— start —
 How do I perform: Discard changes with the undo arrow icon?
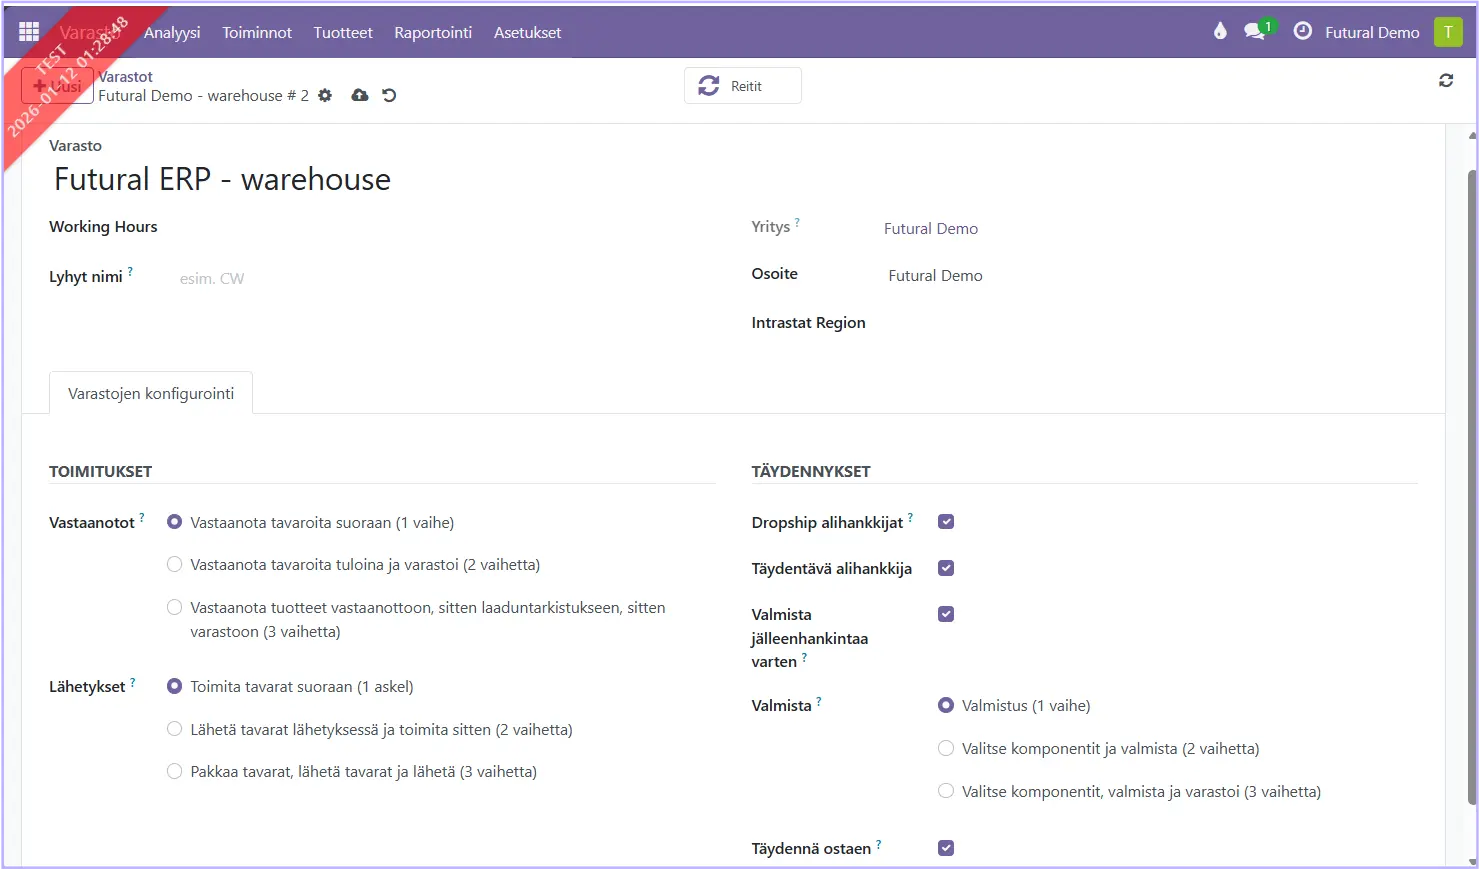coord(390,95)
— end —
— start —
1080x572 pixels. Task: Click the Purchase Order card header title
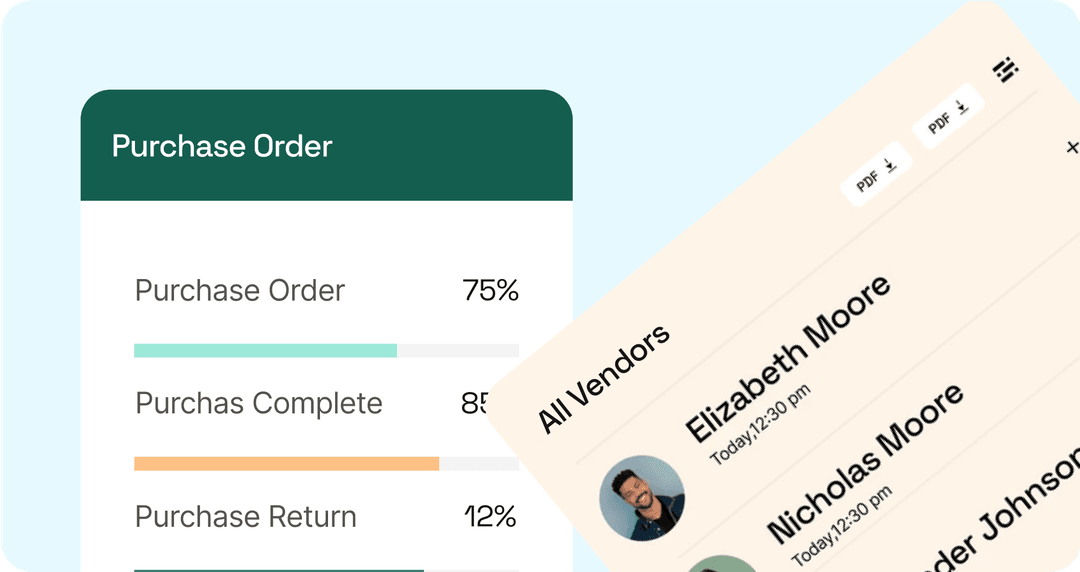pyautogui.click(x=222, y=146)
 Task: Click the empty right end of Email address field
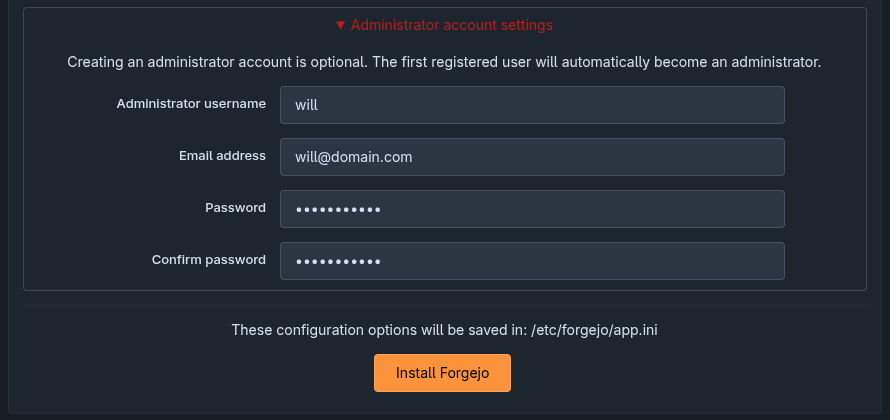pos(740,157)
— end —
— start —
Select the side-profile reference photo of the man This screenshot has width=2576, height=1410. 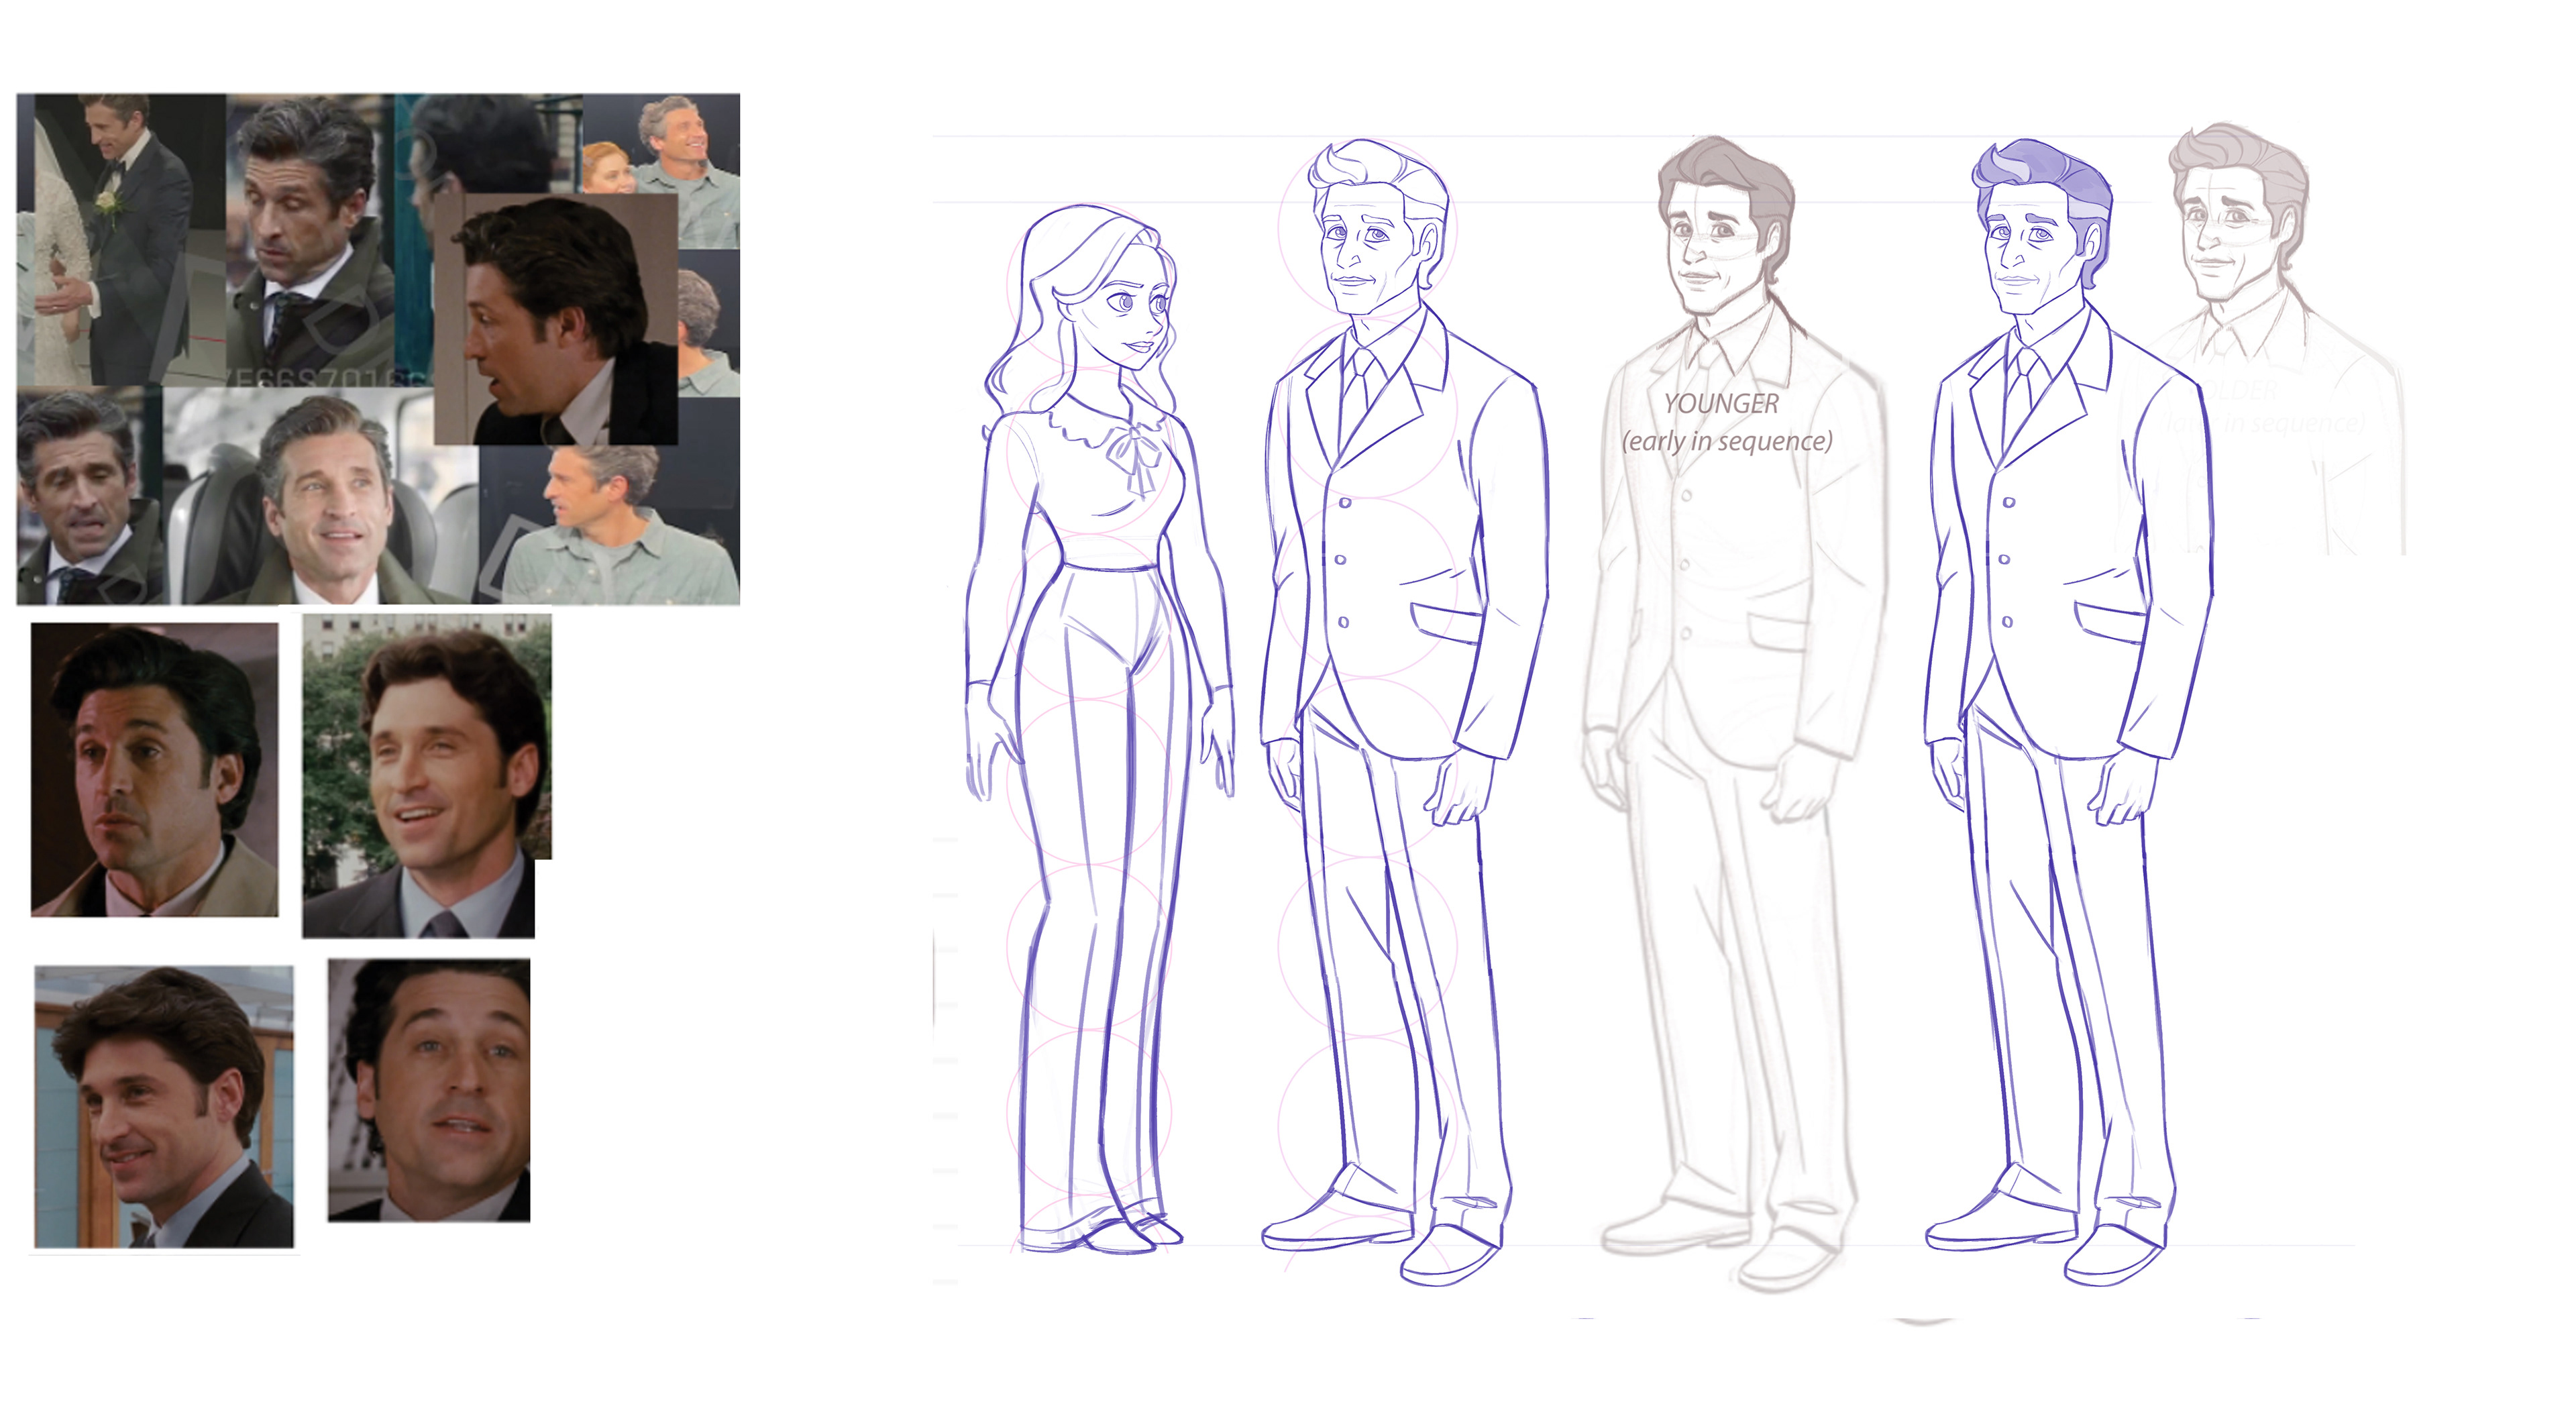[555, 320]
— end —
What is asked :: Can you write out the entries again, beginning at the line that has "How do I perform: Discard" and stopping after the line that has "coord(390,95)", with "undo arrow" switched to "back arrow" and nothing else changed? Leave the pictures out.

Result of this task ::
 How do I perform: Discard changes with the back arrow icon?
coord(390,95)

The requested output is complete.